The most significant Hindi publication based on historical understanding of Lakshmibai came in 1946 when Vrindavan Lal Verma wrote Jhansi ki Rani Lakshmibai. Initially Verma wanted to write a book of history. Later he changed the idea and he used the materials collected for a long time for writing the novel. He writes that his grand mother had seen Lakshmi Bai fighting and she used to narrate the story of the great queen to the young Vrindavan. In this volume of 520 pages he successfully changed the image of Lakshmibai . In his narrative Lalshmi Bai was a popular leader who had consciously tried to ally with rebels to oust the foreigners from Indian soil. She was not a product of feudal culture and she was seen as a person who believed that the Britishers could be ousted by concerted efforts. She had been in close association with Nana Saheb and other rebel leaders as well as the Sanyasis and Fakirs who worked as carriers of her ideas to her people who adored her. The plan of a nation wide revolt was secretly scheduled on 31 May . But, Mangal Pandey episode brought a premature beginning of the revolt much to the disadvantage of the rebel leaders. The army of Merrut revolted and reached Delhi to announce Bahadurshah Zafar as the Badshah. When this news reached Jhansi, army killed the Britishers who lived in Jhansi. The massacre was an act of the bagi sipahi ( rebel soldiers) and the queen had nothing to do with it. Lakshmi Bai had sent a letter to the British Commissioner to say that she was ruling Jhansi on behalf of the English government. But, in Verma’s narrative it was designed to dupe the British. The Britisers soon realiszed their mistake and asked for Lakshmi Bai’s surrender which the proud queen refused to accept. She was encircled by British forces but she pierced through the seize and reached Kalpi. There the feudal forces had been in the helm of affairs and she was worried that the people there were unable to realize the gravity of situation. Later, when Britishers came and Rani’s advice was sought she came forward to lead the defence. While in Kalapi she used to go to Baba Ganga Das’s cottage to discuss about the future of India. Baba advised her not to think too much about the result but to concentrate on her duties. Even if she failed she would be doing great service by laying the foundation stone (neev) for the palace of Swaraj. This inspired the queen and she decided to fight without bothering too much about the result.

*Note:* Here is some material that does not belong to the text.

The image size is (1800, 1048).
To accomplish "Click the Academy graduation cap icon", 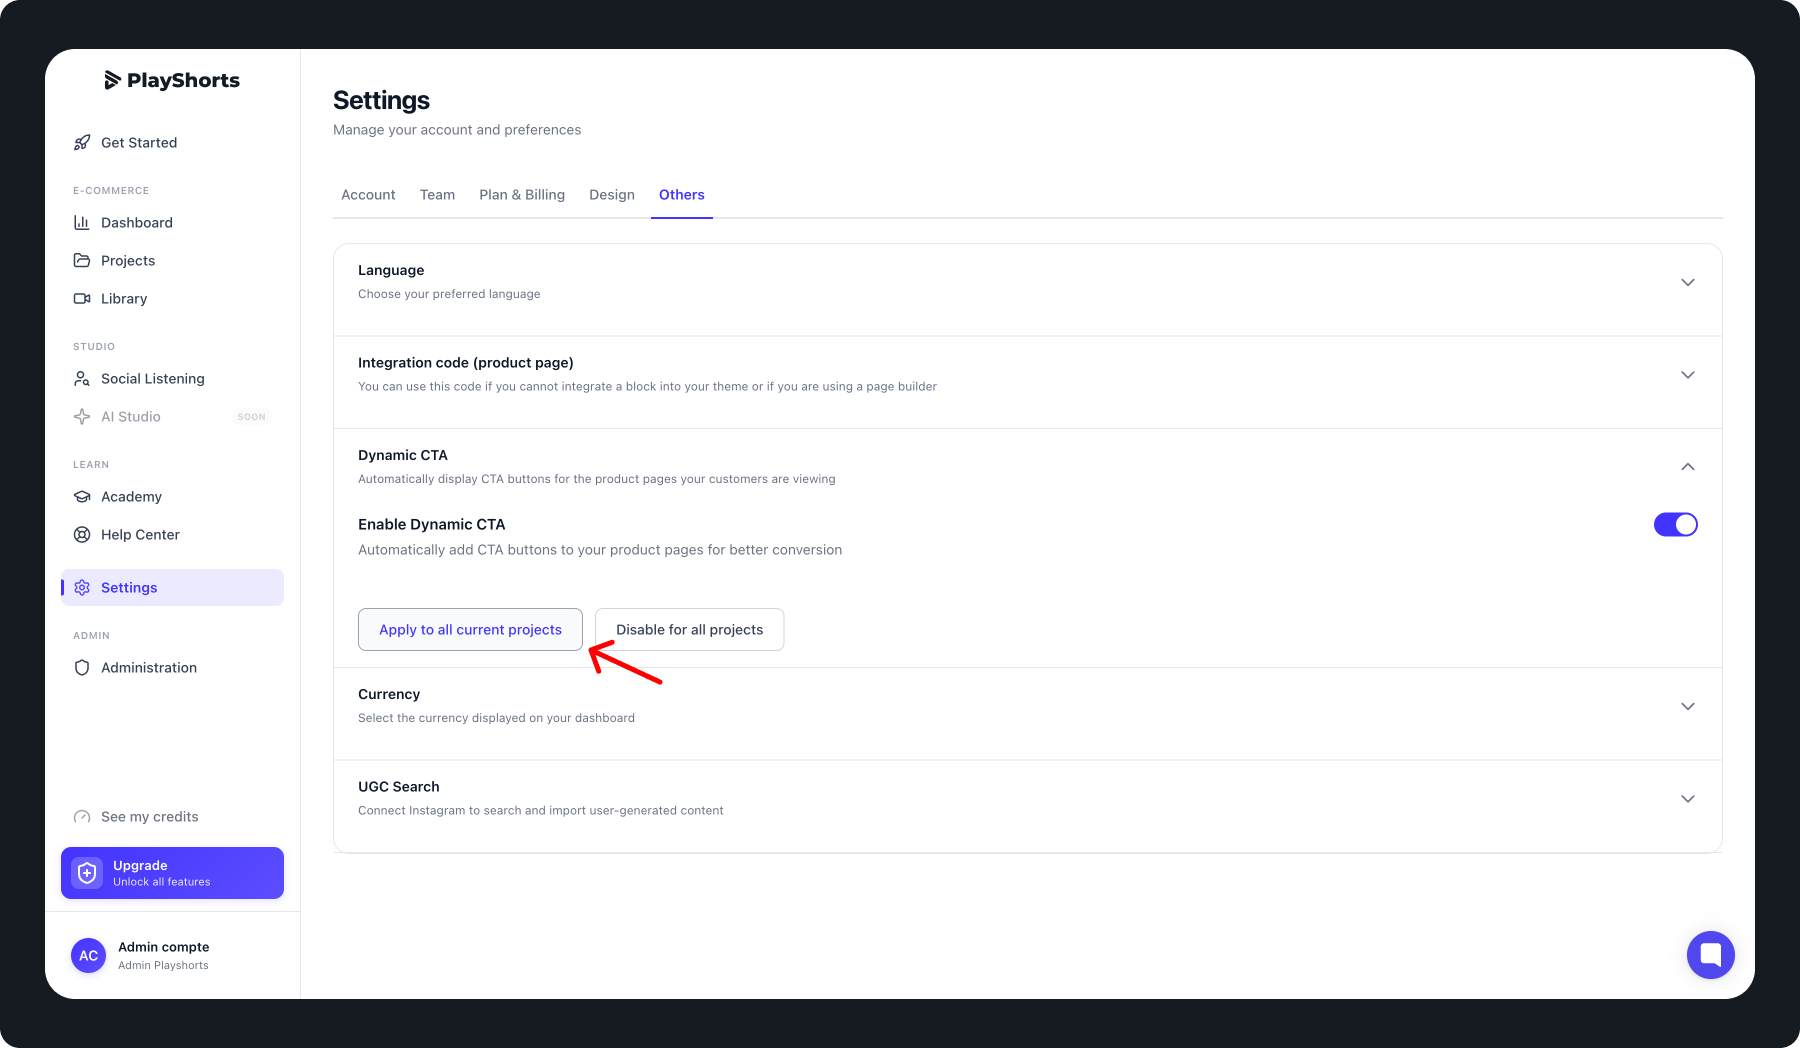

This narrative was a continuation of nationalization of Lakshmibai something which Subhadra Kumari Chauhan had tried two decades ago. In this novel, full of local dialogues in which people’s appreciation to what Lakshmi Bai was doing , the story of the struggle of Lakshmibai becomes the story of entire Jhansi : story of Sundar, Rashmi Bai, Bakshi, Jhalkar Bai ( a Koeri by caste), Joohi and Moti Bai ( daughters of a prostitute) all of which got woven together. The queen got perturbed not by the sight of war but by the destruction of the famous Jhansi library.

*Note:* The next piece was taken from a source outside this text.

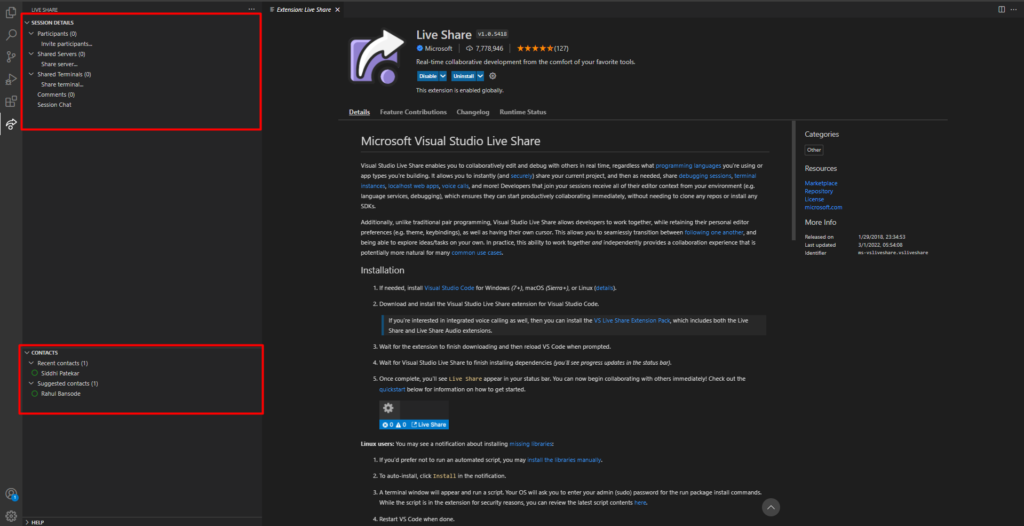This screenshot has width=1024, height=526.
Task: Open the Explorer view in activity bar
Action: pos(10,12)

Since Vrindavan Lal Verma’s book which turned out to be a classic and hugely popular book, the literary Hindi world had acknowledged to the force legends have carried for generations. The iconisation of the queen as a great symbol of Indian war of Independence had been decisively established . After independence a large number of books were written in Hindi which iconized the queen further. Some of these books even claimed that the queen did not die and the orginal queen escaped to the Himalayas ! When legend meets history the former gets more prominence. Hindi literature had finally realized the need to saluate the legend of Lakshmibai carried by millions who continue to love this remarkable lady and get inspiration from it.